Faculty Fellows: Dr. Gloria Campbell Whatley
A Web-Based Model to Infuse Diversity into Curriculum
As the Cato College of Education Diversity Fellow, I intend to direct my research, teaching, and service experiences to cultivate the infusion of diversity into curriculum and syllabi that correspondingly focuses on research from the Syllabus Analysis portion of the Diversity Audit sponsored by the Diversity Committee. Syllabi analysis revealed that many departments were unaware of methods to infuse diversity into syllabi. Culturally responsive instruction infusion into syllabi and curriculum is the foundation of my scholarly portfolio and I have generally used the research-based Morey and Kitano’s Model (1997) diversity infusion in higher education curriculum as my basic model. This model is supported by other higher education curriculum infusion theories (e.g. Green, 1989; Schoem, et al., 1993) with varying levels of multicultural education integration. For this project however, I propose to develop a new model containing web-based modules. Using the “Audiovisual Integration and Support for Learning Environments” in the J. Murray Atkins Library at UNC Charlotte, I plan to create a new model of diversity integration that blends aspects of current research models with interactive web-based modules. The modules will be tested with past and present doctoral students, faculty from each department of the Cato College of Education, and representatives from the other colleges on the UNC Charlotte campus. After viewing the modules the participants will participate in focus groups, designed to follow qualitative experimental research which is used to obtain their perceptions of the model. The goal for this project is to develop at least one web-based module that successfully infuses diversity into curriculum. Such a tool would be a valuable asset to the College’s mission of being a leader in educational equity through excellence and engagement.

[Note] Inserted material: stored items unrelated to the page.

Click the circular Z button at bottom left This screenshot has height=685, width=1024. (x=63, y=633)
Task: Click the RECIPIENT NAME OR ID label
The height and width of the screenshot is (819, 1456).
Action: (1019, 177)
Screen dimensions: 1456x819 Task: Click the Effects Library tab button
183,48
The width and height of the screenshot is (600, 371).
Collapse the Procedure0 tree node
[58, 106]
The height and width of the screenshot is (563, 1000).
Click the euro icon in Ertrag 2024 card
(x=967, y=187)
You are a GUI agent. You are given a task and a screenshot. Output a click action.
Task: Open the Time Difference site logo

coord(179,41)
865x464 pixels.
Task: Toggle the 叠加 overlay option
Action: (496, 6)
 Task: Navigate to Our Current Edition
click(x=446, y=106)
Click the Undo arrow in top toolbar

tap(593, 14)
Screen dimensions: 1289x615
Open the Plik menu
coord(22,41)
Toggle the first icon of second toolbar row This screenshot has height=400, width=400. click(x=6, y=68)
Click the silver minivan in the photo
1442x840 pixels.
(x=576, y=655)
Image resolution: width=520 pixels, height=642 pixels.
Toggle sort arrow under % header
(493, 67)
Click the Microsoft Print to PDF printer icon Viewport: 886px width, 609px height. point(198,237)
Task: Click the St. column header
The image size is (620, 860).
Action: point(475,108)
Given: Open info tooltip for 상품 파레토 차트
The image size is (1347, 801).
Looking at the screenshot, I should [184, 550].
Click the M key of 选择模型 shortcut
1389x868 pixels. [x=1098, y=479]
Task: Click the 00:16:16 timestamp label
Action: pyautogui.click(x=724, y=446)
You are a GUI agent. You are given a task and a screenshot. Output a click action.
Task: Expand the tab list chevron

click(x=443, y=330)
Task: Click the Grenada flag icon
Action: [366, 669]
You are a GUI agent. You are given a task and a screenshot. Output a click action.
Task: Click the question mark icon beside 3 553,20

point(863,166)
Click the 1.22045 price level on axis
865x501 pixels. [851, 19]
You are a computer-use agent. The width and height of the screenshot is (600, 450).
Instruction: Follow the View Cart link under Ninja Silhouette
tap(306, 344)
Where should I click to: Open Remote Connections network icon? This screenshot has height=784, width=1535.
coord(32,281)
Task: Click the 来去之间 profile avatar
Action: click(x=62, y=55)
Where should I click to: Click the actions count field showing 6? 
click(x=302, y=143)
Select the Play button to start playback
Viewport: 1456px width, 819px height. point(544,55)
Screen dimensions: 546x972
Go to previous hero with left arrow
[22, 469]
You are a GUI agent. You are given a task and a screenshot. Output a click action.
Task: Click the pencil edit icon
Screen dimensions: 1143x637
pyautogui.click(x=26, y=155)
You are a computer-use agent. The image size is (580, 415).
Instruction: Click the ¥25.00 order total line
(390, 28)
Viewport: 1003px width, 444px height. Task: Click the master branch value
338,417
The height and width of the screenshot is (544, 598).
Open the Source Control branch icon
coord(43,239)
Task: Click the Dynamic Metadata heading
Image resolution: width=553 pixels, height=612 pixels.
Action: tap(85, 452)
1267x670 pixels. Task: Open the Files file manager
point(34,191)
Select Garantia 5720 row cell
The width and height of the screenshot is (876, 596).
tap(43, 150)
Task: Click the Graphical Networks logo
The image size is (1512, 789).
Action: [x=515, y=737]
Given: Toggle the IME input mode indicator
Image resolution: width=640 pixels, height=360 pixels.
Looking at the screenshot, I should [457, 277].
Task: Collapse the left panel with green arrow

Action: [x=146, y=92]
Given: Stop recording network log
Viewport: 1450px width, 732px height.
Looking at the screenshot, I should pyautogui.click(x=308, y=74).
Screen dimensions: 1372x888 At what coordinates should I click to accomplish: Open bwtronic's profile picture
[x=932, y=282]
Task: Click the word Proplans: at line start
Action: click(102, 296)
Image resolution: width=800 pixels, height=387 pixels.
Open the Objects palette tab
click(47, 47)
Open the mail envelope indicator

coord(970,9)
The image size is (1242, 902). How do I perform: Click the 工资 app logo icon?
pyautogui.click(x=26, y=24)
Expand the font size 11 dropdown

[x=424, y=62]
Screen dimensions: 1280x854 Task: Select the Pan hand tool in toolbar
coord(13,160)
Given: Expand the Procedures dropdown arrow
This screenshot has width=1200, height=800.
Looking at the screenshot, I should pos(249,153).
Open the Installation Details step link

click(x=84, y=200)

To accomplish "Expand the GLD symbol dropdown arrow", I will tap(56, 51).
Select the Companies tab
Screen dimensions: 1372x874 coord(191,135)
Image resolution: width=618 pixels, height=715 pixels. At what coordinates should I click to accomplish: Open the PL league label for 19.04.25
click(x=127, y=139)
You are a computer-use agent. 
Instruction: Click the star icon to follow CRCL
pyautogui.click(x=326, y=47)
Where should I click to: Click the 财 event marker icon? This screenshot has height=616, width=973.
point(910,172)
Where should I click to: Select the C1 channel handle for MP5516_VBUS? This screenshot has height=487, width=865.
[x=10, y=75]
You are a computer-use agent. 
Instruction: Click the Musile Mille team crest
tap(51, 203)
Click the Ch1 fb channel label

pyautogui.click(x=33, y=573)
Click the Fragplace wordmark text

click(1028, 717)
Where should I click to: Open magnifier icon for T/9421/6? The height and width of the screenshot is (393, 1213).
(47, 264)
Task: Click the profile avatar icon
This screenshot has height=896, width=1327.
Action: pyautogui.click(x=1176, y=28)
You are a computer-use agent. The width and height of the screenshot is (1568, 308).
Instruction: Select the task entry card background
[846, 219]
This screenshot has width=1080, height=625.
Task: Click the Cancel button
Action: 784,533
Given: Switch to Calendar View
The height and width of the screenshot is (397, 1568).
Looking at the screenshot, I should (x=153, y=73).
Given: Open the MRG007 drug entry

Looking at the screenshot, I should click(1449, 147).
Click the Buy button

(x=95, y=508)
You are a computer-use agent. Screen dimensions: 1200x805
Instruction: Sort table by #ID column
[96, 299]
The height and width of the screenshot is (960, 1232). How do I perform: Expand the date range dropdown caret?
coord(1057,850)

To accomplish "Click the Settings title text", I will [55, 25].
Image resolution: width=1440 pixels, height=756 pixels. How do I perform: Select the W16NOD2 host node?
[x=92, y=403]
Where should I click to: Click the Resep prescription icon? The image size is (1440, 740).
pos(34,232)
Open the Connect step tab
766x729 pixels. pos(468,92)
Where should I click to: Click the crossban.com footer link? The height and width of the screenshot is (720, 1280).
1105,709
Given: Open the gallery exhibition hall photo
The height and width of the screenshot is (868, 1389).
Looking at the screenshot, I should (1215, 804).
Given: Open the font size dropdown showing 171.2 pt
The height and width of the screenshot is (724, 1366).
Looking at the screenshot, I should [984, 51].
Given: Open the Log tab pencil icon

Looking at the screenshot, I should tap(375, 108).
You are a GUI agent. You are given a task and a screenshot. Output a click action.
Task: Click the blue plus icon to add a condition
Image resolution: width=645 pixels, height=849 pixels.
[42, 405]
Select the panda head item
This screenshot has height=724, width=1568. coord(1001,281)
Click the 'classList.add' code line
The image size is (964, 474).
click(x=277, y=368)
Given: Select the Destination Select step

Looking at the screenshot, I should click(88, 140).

Dr. Gloria Campbell-Whatley is an Associate Professor in the Department of Special Education and Child Development at the University of North Carolina at Charlotte. She serves as a teacher of graduate students and has been the graduate advisor. She received her BA degree from Dillard University, her MA degree from The University of Alabama, Birmingham, and her Doctorate of Education degree at the University of Alabama at Tuscaloosa. She has worked as a classroom and learning disability teacher. In higher education she has served as a director of an
Assessment Clinic at Auburn University. She chaired and started the Special Education program at Indiana University-Purdue University Fort Wayne and was the first African-American woman to receive tenure there. In her career, she has also served as a program specialist in Central
Office for Special Education Programs in Birmingham, Alabama. She has also been on the
Council for Exceptional Children National and International Board. Her specialty is infusing diversity into higher education and K–12 curriculum and she also offers solutions for behavior problems, multi-tiered support systems, and social skills training. Her research focus is diversity, social skills, and administration in special education. Related to diversity, she has produced two book chapters, 38 articles, 24 modules/training manuals/applied reports, had four guest editor opportunities, 13 grants, and 15 student directed research opportunities. She has written four books, her recent ones are Leadership Practices for Special and General Educators (Textbook, Pearson, 2013) and A School Leader’s Guide to Implementing the Common Core: Inclusive Practices for All Students (2016-Routledge-Taylor/Francis).